Her "mother hen" quality, though, is only a facade. While Spellman likes to point out that "I never raised my voice" during a debate in Congress, beneath that quiet, solicitous exterior lay a cunning, confident political pro. b
And Spellman has never been one to hide her accomplishments under a bushel. She talks with immodest detachment about many of the "good" things that occurred during her 12 years in county government. "It would have taken a lot more years to accomplish" zoning reform and other improvements if she had not been there, she has bragged.
Carlton R. Sickles, a former Maryland congressman and one of Mrs.
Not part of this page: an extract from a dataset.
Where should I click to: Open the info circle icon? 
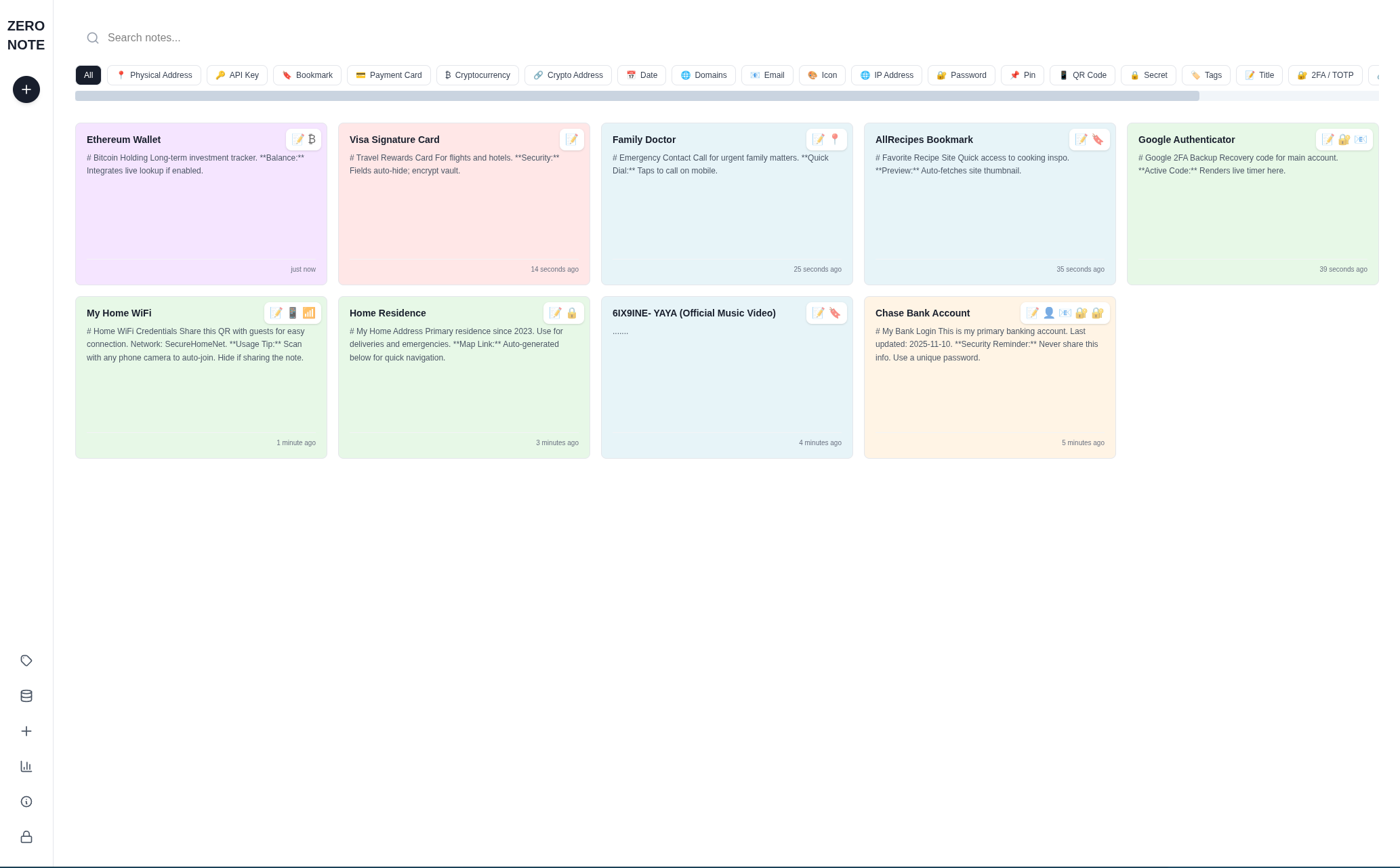(26, 802)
Spellman's political mentors, acknowledged that some people think if Gladys -- and that's what she likes to be called -- as "pushy," but Sickles prefers to describe her as someone with "strength and drive."
The contrast between the robost, outgoing politician and the speechless, motionless patient at Walter Reed is difficult for the Spellman family to accept, even four months after the attack.
"It has been hell," O'Neill said yesterday before leaving her father's press conference for her daily vigil in the VIP ward of Walter Reed. O'Neill has talked to a lot of doctors since her mother was stricken and "I haven't met a smiling neurologist yet. Some say she could, some say she can't (recover). They give you a lot of averages, but I never thought of my mother as average."
During her visits she keeps her mother up-to-date on current developments, such as the latest antics of the four grandchildren, but she spends more time "reminding mom how unique she is. I keep pumping her about the past, keeping the stimulus going. We have a lot of memories."
But mostly O'Neill waits.
I'm waiting for her to look up and tell me to cut my hair, or to tell the boys to trim their beards," she said.
In the meantime, O'Neill said, forcing a laugh, "I've developed quite a monologue."